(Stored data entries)
§

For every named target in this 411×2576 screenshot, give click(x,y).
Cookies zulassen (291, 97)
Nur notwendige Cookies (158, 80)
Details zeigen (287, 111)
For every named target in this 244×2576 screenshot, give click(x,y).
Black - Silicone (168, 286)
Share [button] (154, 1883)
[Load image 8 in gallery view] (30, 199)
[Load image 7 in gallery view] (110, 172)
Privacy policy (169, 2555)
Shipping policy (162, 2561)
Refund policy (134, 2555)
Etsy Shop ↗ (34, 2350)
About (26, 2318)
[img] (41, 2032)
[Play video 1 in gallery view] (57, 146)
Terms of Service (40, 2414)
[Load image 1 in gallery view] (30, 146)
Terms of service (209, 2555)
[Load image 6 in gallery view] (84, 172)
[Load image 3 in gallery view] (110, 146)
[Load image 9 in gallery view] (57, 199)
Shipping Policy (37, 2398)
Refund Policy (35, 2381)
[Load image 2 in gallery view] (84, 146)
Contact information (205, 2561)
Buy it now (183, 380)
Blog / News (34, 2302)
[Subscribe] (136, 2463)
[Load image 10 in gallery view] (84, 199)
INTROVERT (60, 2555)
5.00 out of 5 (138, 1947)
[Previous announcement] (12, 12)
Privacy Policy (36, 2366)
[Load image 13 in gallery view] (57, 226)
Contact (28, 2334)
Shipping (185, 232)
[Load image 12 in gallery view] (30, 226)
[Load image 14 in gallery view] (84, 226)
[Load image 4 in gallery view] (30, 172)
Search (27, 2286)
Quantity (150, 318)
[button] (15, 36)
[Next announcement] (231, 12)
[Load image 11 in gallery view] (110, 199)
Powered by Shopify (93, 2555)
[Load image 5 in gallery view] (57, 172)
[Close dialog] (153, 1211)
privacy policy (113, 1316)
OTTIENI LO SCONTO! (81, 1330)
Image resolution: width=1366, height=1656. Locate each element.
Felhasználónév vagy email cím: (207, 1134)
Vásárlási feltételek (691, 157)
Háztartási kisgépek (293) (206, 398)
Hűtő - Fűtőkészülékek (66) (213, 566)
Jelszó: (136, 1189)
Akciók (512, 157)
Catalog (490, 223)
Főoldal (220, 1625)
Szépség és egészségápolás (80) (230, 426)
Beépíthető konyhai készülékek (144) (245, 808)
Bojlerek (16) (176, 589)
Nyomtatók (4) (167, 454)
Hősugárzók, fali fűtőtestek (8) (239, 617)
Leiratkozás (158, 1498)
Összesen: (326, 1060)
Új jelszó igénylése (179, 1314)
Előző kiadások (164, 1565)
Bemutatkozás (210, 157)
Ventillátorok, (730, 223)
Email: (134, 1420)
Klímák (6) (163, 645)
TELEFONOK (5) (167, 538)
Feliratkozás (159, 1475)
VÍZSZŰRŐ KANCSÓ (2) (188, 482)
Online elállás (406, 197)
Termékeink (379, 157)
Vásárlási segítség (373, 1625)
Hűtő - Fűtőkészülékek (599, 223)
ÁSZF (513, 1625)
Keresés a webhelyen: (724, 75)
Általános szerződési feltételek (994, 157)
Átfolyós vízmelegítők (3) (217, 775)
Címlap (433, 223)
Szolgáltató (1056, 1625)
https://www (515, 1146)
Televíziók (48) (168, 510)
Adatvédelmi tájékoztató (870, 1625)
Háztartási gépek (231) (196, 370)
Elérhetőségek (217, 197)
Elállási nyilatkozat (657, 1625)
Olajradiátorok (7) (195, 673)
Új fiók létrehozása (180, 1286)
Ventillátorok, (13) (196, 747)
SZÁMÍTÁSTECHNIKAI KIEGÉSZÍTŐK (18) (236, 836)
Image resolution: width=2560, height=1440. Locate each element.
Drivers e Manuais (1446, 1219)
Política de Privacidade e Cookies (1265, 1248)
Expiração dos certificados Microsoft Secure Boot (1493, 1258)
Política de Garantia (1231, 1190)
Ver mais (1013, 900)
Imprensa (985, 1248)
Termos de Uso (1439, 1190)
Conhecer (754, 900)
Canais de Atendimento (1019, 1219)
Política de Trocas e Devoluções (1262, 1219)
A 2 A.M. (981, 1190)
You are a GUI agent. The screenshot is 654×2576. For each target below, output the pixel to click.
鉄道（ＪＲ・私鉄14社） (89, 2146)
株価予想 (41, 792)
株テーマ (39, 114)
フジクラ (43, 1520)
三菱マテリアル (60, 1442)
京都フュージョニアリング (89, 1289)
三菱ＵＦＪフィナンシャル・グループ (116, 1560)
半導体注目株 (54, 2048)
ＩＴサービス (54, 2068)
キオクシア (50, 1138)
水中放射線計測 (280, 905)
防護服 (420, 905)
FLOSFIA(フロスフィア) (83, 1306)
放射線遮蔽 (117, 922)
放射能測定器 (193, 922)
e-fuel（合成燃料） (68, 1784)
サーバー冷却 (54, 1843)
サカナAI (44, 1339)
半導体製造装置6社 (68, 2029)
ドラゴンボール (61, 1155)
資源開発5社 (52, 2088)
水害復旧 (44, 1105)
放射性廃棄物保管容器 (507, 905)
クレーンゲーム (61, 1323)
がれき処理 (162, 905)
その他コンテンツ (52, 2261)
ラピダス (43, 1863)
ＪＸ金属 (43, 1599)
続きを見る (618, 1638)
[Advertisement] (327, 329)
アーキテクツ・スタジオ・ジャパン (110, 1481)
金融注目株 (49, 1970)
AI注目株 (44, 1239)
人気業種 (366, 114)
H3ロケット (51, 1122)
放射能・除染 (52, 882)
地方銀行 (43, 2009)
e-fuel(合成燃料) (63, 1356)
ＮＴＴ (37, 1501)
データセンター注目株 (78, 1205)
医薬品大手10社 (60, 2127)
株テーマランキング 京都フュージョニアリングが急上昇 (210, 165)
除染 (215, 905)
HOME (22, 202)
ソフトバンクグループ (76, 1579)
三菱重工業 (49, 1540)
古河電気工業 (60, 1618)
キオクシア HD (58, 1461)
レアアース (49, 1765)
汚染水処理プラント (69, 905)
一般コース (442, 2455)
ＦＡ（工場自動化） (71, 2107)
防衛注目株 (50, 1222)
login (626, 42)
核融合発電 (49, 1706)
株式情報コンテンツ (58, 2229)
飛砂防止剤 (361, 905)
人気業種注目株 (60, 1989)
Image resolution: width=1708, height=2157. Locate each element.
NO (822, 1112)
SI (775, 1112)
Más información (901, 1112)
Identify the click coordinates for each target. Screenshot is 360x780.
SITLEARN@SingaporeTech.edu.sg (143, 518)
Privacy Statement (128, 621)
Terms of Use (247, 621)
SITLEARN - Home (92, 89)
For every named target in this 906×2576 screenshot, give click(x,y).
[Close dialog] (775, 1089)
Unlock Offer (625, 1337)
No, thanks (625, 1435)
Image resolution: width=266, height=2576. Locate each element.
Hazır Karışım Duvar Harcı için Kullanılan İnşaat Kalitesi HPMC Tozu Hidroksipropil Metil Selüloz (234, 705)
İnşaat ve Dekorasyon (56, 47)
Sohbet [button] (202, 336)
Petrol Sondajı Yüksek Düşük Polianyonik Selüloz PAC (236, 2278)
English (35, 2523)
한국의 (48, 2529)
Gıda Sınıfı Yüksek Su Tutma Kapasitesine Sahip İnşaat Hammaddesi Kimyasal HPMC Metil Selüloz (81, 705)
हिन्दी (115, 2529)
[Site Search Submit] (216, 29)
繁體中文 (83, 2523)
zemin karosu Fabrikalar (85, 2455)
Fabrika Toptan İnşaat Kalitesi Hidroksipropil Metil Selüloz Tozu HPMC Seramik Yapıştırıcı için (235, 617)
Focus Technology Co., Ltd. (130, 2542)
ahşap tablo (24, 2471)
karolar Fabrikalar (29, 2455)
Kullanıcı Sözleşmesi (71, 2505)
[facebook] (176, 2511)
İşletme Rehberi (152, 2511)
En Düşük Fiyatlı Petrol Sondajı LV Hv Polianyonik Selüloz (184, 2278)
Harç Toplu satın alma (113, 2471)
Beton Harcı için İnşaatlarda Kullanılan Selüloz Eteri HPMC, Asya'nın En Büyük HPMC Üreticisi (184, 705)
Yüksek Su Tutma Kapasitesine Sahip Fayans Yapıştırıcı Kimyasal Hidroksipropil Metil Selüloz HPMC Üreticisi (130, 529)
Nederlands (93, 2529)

§

▸ WORK TASK
The entries above hold a line with "[button] (15, 36)" and a later line with "ＩＴサービス (54, 2068)". Write out exactly those lines and all lines between, nothing more.

▸ TASK RESPONSE
[button] (15, 36)
[Next announcement] (231, 12)
[Load image 11 in gallery view] (110, 199)
Powered by Shopify (93, 2555)
[Load image 5 in gallery view] (57, 172)
[Close dialog] (153, 1211)
privacy policy (113, 1316)
OTTIENI LO SCONTO! (81, 1330)
Image resolution: width=1366, height=1656. Locate each element.
Felhasználónév vagy email cím: (207, 1134)
Vásárlási feltételek (691, 157)
Háztartási kisgépek (293) (206, 398)
Hűtő - Fűtőkészülékek (66) (213, 566)
Jelszó: (136, 1189)
Akciók (512, 157)
Catalog (490, 223)
Főoldal (220, 1625)
Szépség és egészségápolás (80) (230, 426)
Beépíthető konyhai készülékek (144) (245, 808)
Bojlerek (16) (176, 589)
Nyomtatók (4) (167, 454)
Hősugárzók, fali fűtőtestek (8) (239, 617)
Leiratkozás (158, 1498)
Összesen: (326, 1060)
Új jelszó igénylése (179, 1314)
Előző kiadások (164, 1565)
Bemutatkozás (210, 157)
Ventillátorok, (730, 223)
Email: (134, 1420)
Klímák (6) (163, 645)
TELEFONOK (5) (167, 538)
Feliratkozás (159, 1475)
VÍZSZŰRŐ KANCSÓ (2) (188, 482)
Online elállás (406, 197)
Termékeink (379, 157)
Vásárlási segítség (373, 1625)
Hűtő - Fűtőkészülékek (599, 223)
ÁSZF (513, 1625)
Keresés a webhelyen: (724, 75)
Általános szerződési feltételek (994, 157)
Átfolyós vízmelegítők (3) (217, 775)
Címlap (433, 223)
Szolgáltató (1056, 1625)
https://www (515, 1146)
Televíziók (48) (168, 510)
Adatvédelmi tájékoztató (870, 1625)
Háztartási gépek (231) (196, 370)
Elérhetőségek (217, 197)
Elállási nyilatkozat (657, 1625)
Olajradiátorok (7) (195, 673)
Új fiók létrehozása (180, 1286)
Ventillátorok, (13) (196, 747)
SZÁMÍTÁSTECHNIKAI KIEGÉSZÍTŐK (18) (236, 836)
Image resolution: width=2560, height=1440. Locate each element.
Drivers e Manuais (1446, 1219)
Política de Privacidade e Cookies (1265, 1248)
Expiração dos certificados Microsoft Secure Boot (1493, 1258)
Política de Garantia (1231, 1190)
Ver mais (1013, 900)
Imprensa (985, 1248)
Termos de Uso (1439, 1190)
Conhecer (754, 900)
Canais de Atendimento (1019, 1219)
Política de Trocas e Devoluções (1262, 1219)
A 2 A.M. (981, 1190)
You are a GUI agent. The screenshot is 654×2576. For each target below, output the pixel to click.
鉄道（ＪＲ・私鉄14社） (89, 2146)
株価予想 (41, 792)
株テーマ (39, 114)
フジクラ (43, 1520)
三菱マテリアル (60, 1442)
京都フュージョニアリング (89, 1289)
三菱ＵＦＪフィナンシャル・グループ (116, 1560)
半導体注目株 (54, 2048)
ＩＴサービス (54, 2068)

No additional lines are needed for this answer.